After 22 seasons in the major leagues, Barry Lamar Bonds' playing career has died.
It ended not with a home run — or even a strikeout — as it should be in baseball. Instead, it ends in semi-exile, without even a phone call to lift Bonds from the unemployment line.
His agent, Jeff Borris, told the San Francisco Chronicle as much Thursday, saying it's all-but impossible for the 45-year-old Bonds to find work heading into 2010.
"It's two years since he played his last game, and if there was any chance he'd be back in a major-league uniform, it would have happened by now," Borris said. "When 2008 came around, I couldn't get him a job. When 2009 came around, I couldn't get him a job. Now, 2010 ... I'd say it's nearly impossible. It's an unfortunate ending to a storied career."
Bonds repeatedly has said he won't retire, so Borris' acknowledgement is the closest anyone will get to closure for now.
The players' union might pursue collusion charges against baseball owners, the hypocritical enablers who helped create the Bonds Frankenstein. If they're not the Mad Doctor himself (BALCO's Victor Conte plays that role) the owners acted as Igor the henchman, looking the other way and even passively encouraging him and others to juice up.
But even if they're guilty of conspiring to not hire Bonds, is there a jury in the world that would convict them?
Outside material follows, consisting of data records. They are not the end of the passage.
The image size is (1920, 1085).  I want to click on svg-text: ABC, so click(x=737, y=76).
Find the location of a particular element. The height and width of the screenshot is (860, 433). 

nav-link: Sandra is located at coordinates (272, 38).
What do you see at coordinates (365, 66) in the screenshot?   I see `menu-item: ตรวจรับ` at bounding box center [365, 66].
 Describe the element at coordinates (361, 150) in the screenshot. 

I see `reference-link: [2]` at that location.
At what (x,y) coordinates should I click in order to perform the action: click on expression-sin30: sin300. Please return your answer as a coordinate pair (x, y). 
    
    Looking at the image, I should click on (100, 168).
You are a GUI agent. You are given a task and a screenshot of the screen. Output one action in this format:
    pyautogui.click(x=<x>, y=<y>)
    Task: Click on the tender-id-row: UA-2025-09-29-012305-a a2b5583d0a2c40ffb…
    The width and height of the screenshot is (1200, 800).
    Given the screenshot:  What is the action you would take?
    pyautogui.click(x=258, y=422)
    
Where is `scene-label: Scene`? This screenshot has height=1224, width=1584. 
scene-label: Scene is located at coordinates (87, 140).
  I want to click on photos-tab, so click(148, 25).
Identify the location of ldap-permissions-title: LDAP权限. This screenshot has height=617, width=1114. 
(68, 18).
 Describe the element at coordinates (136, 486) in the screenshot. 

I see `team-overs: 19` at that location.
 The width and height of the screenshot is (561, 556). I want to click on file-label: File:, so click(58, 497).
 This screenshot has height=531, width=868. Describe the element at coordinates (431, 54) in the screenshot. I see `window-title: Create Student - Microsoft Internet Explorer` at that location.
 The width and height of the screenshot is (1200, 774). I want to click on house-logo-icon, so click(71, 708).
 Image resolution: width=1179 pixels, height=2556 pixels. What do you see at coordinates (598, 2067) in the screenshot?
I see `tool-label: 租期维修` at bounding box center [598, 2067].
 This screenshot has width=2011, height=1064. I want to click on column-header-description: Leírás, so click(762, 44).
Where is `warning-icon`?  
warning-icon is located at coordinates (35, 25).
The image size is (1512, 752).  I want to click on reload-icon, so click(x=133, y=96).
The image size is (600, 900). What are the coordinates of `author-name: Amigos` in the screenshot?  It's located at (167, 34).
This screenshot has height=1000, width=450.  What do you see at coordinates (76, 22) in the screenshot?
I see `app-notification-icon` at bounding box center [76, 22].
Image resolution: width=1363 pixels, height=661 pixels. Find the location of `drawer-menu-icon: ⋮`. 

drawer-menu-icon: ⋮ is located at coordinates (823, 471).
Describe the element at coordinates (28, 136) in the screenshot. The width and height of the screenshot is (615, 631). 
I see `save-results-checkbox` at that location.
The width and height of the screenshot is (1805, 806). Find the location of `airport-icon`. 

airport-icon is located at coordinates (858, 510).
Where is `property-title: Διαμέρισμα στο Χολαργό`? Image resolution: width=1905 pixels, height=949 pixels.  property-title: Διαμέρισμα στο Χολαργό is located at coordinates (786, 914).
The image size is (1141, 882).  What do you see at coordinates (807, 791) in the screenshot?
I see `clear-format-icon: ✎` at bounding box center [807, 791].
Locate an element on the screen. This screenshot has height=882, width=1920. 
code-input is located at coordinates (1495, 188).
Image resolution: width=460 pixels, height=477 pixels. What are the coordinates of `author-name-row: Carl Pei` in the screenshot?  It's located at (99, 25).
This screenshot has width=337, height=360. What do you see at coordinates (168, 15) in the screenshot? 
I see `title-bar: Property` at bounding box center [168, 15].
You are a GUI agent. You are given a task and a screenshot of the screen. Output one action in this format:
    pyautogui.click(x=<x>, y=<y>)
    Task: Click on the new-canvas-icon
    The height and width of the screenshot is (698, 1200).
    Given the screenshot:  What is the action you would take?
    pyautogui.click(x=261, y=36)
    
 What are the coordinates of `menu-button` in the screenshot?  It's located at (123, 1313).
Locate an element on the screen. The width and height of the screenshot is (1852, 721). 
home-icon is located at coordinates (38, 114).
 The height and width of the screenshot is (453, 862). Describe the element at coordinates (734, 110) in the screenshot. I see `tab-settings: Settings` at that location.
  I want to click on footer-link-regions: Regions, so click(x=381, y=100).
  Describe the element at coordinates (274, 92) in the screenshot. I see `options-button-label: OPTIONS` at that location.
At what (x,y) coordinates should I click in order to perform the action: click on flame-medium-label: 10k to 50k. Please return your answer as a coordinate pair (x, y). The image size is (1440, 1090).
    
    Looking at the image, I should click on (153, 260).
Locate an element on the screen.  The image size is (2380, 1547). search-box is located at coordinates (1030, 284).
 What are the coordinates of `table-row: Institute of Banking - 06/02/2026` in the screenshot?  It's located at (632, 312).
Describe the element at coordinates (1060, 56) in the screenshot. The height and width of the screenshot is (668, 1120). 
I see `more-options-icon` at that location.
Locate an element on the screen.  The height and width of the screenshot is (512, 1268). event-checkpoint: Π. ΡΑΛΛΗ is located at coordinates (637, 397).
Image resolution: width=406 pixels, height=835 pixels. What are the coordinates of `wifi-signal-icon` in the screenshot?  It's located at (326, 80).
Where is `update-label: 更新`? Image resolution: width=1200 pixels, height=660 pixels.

No matter how good he was, with and without drugs, Barry is the least sympathetic character in baseball history. He's unfit to inherit Henry Aaron's considerable mantel.
Bonds' last at-bat came against the San Diego Padres on Sept. 26, 2007. In the bottom of the sixth inning against Jake Peavy(notes), Bonds flied out to deep right-center. He went 0-for-3 on the day and made an error in left field. He was lifted for a pinch hitter in the seventh. It was Bonds' only appearance over the final two weeks of the season as he nursed injuries.
And that was all. It was over then, even if we didn't know yet.
There will be no services. Just a wake of disappointment.